Une loi pour faciliter les restitutions
C’est une étape significative dans la politique publique de réparation des persécutions et spoliations antisémites. En avril dernier, la ministre de la Culture Rima Abdul Malak présentait un projet de loi-cadre destiné à faciliter la restitution de biens culturels relevant du domaine public ayant fait l’objet de spoliations dans le contexte des persécutions antisémites perpétrées entre le 30 janvier 1933 et le 8 mai 1945 par l’Allemagne nazie, par les autorités des territoires que celle-ci a occupés, contrôlés ou influencés et par l’État français entre le 10 juillet 1940 et le 24 août 1944. Le Sénat et l’Assemblée nationale ont adopté ce projet de loi en mai, puis en juin et juillet, à l’unanimité ; la loi a été promulguée le 22 juillet 2023.
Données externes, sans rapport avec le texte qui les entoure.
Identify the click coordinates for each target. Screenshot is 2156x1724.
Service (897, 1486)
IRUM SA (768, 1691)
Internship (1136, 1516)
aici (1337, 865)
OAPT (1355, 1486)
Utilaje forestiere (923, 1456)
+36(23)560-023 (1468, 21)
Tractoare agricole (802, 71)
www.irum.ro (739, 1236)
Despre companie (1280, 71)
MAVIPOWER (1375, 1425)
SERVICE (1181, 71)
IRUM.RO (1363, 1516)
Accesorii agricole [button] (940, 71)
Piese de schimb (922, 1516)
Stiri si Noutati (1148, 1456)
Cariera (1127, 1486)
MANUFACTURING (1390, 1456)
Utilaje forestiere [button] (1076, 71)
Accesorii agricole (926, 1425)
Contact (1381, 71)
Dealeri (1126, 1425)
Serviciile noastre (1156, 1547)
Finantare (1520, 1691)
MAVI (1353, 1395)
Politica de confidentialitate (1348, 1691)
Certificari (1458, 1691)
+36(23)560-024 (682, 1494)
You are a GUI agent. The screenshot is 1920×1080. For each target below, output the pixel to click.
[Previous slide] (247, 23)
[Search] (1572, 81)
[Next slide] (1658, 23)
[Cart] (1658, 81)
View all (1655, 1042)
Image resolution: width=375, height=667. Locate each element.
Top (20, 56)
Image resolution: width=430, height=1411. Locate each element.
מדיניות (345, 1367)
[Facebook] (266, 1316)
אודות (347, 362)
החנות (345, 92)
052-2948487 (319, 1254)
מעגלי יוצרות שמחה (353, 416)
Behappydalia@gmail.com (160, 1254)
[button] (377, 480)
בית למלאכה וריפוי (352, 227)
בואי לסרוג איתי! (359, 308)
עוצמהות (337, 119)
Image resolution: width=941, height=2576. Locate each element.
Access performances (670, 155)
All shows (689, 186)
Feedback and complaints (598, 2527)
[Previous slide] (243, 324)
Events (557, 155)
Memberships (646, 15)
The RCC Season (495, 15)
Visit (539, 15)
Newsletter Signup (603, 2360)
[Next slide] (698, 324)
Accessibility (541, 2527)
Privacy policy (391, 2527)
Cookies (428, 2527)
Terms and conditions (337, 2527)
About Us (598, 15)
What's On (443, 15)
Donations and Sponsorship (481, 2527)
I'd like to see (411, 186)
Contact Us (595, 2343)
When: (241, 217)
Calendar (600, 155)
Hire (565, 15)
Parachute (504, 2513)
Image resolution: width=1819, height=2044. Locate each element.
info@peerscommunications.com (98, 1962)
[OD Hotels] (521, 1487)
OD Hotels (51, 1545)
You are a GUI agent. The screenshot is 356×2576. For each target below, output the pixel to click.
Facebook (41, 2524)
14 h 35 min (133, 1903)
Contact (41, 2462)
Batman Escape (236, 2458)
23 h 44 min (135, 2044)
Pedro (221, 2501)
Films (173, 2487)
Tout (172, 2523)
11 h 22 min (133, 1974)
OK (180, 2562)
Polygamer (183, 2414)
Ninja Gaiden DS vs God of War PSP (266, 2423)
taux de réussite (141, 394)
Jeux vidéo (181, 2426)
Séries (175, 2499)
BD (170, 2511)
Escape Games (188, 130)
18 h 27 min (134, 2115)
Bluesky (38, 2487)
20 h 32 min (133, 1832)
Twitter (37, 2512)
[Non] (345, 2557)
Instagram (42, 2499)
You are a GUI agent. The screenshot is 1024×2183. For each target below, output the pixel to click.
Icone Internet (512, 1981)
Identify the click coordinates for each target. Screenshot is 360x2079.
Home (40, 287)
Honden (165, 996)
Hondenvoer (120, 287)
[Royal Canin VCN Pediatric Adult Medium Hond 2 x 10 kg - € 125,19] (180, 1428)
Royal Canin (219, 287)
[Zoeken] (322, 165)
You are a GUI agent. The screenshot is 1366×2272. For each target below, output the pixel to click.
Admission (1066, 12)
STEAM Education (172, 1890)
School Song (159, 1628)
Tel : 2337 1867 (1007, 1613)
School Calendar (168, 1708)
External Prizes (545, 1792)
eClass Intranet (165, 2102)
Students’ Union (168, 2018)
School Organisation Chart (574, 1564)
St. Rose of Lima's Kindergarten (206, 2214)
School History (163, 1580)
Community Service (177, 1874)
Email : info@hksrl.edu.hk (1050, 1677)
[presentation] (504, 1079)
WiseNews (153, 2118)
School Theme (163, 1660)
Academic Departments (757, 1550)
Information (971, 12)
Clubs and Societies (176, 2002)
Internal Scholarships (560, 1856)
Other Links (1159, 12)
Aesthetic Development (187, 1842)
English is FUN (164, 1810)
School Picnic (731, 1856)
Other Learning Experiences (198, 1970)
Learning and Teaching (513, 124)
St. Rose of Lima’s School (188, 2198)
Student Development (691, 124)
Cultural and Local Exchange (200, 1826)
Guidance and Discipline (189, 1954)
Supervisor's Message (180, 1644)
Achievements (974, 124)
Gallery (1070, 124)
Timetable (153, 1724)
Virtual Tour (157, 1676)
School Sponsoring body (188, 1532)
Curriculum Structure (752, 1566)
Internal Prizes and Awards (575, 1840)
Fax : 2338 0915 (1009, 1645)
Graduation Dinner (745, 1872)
Une première loi avait été votée en 2022 pour permettre à quinze œuvres de sortir des collections publiques françaises afin d’être restituées aux ayants droit de leur propriétaires spoliés ou victimes de persécutions antisémites. Avec la loi-cadre de 2023, une telle démarche ne sera plus nécessaire : la restitution d’œuvres spoliées relevant du domaine public de l’État et des collectivités territoriales sera facilitée avec la création, dans le code du patrimoine, d’une dérogation au principe d’inaliénabilité. La personne publique propriétaire – État ou collectivité territoriale – pourra faire sortir du domaine public tout bien culturel qui se sera révélé avoir été spolié entre 1933 et 1945 pour le restituer à ses propriétaires légitimes, sans avoir à passer par une loi spécifique. Cette décision interviendra après avis de la Commission pour l’indemnisation des victimes de spoliations (CIVS), chargée d’établir les faits de spoliation.